Dr. Ranen Omer-Sherman is the author of Imagining the Kibbutz: Visions of Utopia in Literature and Film (2015, Penn State University Press), Israel in Exile: Jewish Writing and the Desert (2006, University of Illinois Press), and Diaspora and Zionism in Jewish American Literature (2002, Brandeis University Press), as well as the editor of The Jewish Graphic Novel: Critical Approaches.

In his teaching and scholarship, Ranen Omer-Sherman, Ph.D., specializes in Israeli literature and film as well as Jewish literature of the diaspora.

Special areas of interest include the Jewish graphic novel, coming-of-age narratives, Holocaust memoir, fiction, and poetry, representations of war in contemporary Israeli arts and culture, and Israeli and Palestinian representations of “the other” in art and film. Dr. Omer-Sherman is the Jewish Heritage Fund for Excellence Chair of Judaic Studies at the University of Louisville.

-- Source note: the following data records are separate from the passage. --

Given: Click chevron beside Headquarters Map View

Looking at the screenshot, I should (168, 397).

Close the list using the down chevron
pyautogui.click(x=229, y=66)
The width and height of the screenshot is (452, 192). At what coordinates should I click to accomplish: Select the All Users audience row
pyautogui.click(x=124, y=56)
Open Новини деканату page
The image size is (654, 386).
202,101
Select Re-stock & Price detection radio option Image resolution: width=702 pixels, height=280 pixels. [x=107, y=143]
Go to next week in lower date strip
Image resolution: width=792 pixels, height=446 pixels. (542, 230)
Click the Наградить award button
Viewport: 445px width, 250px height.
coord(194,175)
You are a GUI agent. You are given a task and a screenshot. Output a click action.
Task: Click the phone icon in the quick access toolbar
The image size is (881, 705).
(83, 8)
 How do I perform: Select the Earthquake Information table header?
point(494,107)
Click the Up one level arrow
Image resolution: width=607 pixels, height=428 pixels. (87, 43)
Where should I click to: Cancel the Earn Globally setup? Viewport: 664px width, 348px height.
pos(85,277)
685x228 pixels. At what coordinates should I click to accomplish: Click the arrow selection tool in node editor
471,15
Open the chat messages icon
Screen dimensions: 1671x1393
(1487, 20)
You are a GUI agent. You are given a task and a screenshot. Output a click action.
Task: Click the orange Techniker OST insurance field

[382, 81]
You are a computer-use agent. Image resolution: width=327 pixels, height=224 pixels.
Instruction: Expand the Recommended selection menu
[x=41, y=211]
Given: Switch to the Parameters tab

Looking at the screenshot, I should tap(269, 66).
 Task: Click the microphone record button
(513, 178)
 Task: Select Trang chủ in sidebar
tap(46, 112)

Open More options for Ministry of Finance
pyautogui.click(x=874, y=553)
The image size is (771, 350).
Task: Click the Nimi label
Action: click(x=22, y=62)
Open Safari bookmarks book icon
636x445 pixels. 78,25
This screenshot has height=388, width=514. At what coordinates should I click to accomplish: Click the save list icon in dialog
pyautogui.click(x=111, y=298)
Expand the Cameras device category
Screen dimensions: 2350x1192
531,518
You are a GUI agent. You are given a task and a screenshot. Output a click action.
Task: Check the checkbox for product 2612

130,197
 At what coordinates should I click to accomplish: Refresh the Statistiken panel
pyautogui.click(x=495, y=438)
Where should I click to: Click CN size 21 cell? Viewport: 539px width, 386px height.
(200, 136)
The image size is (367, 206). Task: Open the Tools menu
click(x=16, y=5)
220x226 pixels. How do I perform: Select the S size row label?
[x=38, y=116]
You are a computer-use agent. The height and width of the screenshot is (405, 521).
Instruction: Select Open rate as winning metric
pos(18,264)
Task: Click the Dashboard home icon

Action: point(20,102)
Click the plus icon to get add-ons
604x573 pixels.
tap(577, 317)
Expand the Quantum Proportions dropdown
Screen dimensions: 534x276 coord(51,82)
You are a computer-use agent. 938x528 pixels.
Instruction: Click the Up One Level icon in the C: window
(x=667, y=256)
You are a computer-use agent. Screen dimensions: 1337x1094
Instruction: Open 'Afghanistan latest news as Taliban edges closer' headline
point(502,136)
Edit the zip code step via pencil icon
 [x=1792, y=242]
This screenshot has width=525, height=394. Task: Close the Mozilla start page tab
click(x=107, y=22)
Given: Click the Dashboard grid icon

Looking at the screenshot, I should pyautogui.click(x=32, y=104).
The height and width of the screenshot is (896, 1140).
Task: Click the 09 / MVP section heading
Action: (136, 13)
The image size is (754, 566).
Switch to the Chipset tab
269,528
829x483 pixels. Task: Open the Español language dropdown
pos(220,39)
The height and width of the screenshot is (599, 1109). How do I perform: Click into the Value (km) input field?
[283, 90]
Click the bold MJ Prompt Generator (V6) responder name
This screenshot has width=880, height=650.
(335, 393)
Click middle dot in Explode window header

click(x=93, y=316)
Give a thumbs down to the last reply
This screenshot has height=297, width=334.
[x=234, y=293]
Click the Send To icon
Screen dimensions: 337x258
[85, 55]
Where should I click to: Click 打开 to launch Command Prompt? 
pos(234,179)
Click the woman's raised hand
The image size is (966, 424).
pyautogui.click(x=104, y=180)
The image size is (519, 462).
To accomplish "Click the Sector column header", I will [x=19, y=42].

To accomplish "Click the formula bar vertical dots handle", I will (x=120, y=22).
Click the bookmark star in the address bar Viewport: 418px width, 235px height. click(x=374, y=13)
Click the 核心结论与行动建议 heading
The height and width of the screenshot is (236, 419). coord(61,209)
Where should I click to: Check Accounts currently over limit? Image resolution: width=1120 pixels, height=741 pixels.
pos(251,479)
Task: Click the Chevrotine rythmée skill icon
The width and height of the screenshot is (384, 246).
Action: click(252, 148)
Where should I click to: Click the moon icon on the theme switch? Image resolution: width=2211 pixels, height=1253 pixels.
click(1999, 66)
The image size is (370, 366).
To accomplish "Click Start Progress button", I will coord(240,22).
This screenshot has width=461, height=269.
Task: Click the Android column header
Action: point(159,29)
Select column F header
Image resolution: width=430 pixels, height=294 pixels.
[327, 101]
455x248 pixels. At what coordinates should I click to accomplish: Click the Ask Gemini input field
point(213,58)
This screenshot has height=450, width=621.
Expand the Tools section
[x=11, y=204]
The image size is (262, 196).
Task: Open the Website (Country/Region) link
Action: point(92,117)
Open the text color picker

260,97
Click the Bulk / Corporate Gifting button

At age 17, Omer-Sherman moved from his native California to Israel, where he served in the Israeli military, worked as a desert guide in the Negev and Sinai, and helped found a kibbutz. After 13 years, he returned to the United States to attend college and graduate school. He earned his Ph.D. in English from the University of Notre Dame. After two years as assistant professor at Saint Louis University in Madrid, Spain, he subsequently taught at the University of Miami for thirteen years where he was promoted to full professor of English in 2009. He joined the faculty of U of L in 2014.